→ Text provided:
# # #
My Email Has Been Abused for Spam
I’m using DMARC with policy p=reject
for my private email domain swznet.de
. SPF and DKIM are set up accordingly. My email address has been abused for a spam campaign. Here’s what I learned.
I noticed the spam campaign by an unusual amount of non-delivery reports (i.e., bounces) in my inbox. The original messages had varying recipients, but always used my private email address in the From:
header. The contents were varying, poorly translated German texts suggesting erotic encounters. Some bounces had a nude image attached, which I saved for… forensic purposes.
Apart from typical tricks like invisible HTML text aimed at confusing Bayes filters, some of the spam mails even included a DKIM-Signature
with my domain d=swznet.de
. However, the selector was chosen arbitrarily and did not match the actual selector, thus the DKIM signature check was guaranteed to fail.
DMARC Setup
The SPF/DKIM/DMARC setup of my domain is as follows:
swznet.de. IN TXT "v=spf1 mx -all"
_dmarc.swznet.de. IN TXT "v=DMARC1; p=reject; rua=mailto:dmarc@swznet.de; ruf=mailto:dmarc@swznet.de; fo=1"
[selector]._domainkey.swznet.de. IN TXT "v=DKIM1;t=s;p=MIIBIjANBgkqhkiG9w0BAQEFAAOCAQ8AMII[...]"
The rua
and ruf
address forwards DMARC reports to my inbox and to the folks at dmarcian.eu, who granted me a free personal account for analyzing DMARC reports.
# # #
→ Recorded information:
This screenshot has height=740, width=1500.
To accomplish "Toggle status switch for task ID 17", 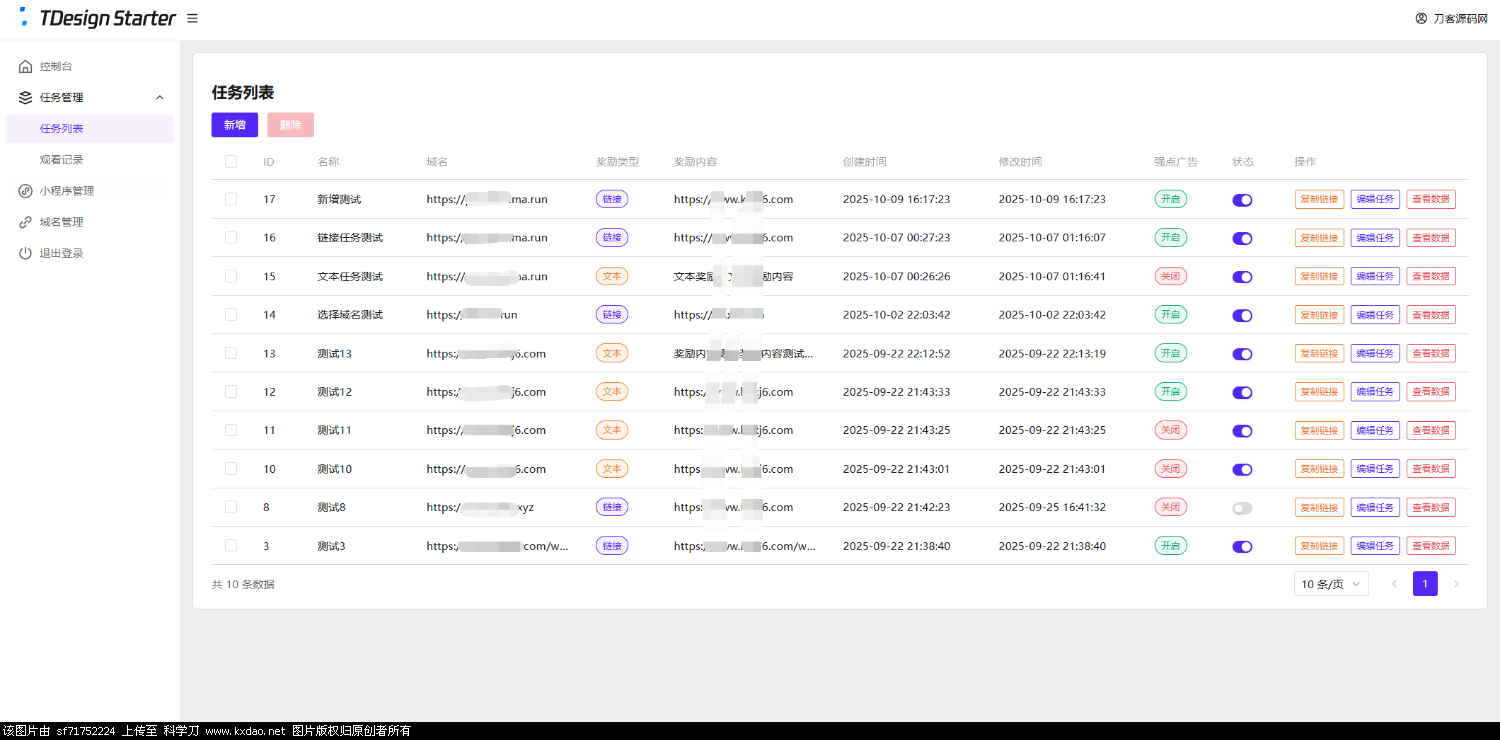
# # #
→ Exercise: Quote the email spam post above in full, word for word.

→ Exercise output:
My Email Has Been Abused for Spam
I’m using DMARC with policy p=reject
for my private email domain swznet.de
. SPF and DKIM are set up accordingly. My email address has been abused for a spam campaign. Here’s what I learned.
I noticed the spam campaign by an unusual amount of non-delivery reports (i.e., bounces) in my inbox. The original messages had varying recipients, but always used my private email address in the From:
header. The contents were varying, poorly translated German texts suggesting erotic encounters. Some bounces had a nude image attached, which I saved for… forensic purposes.
Apart from typical tricks like invisible HTML text aimed at confusing Bayes filters, some of the spam mails even included a DKIM-Signature
with my domain d=swznet.de
. However, the selector was chosen arbitrarily and did not match the actual selector, thus the DKIM signature check was guaranteed to fail.
DMARC Setup
The SPF/DKIM/DMARC setup of my domain is as follows:
swznet.de. IN TXT "v=spf1 mx -all"
_dmarc.swznet.de. IN TXT "v=DMARC1; p=reject; rua=mailto:dmarc@swznet.de; ruf=mailto:dmarc@swznet.de; fo=1"
[selector]._domainkey.swznet.de. IN TXT "v=DKIM1;t=s;p=MIIBIjANBgkqhkiG9w0BAQEFAAOCAQ8AMII[...]"
The rua
and ruf
address forwards DMARC reports to my inbox and to the folks at dmarcian.eu, who granted me a free personal account for analyzing DMARC reports.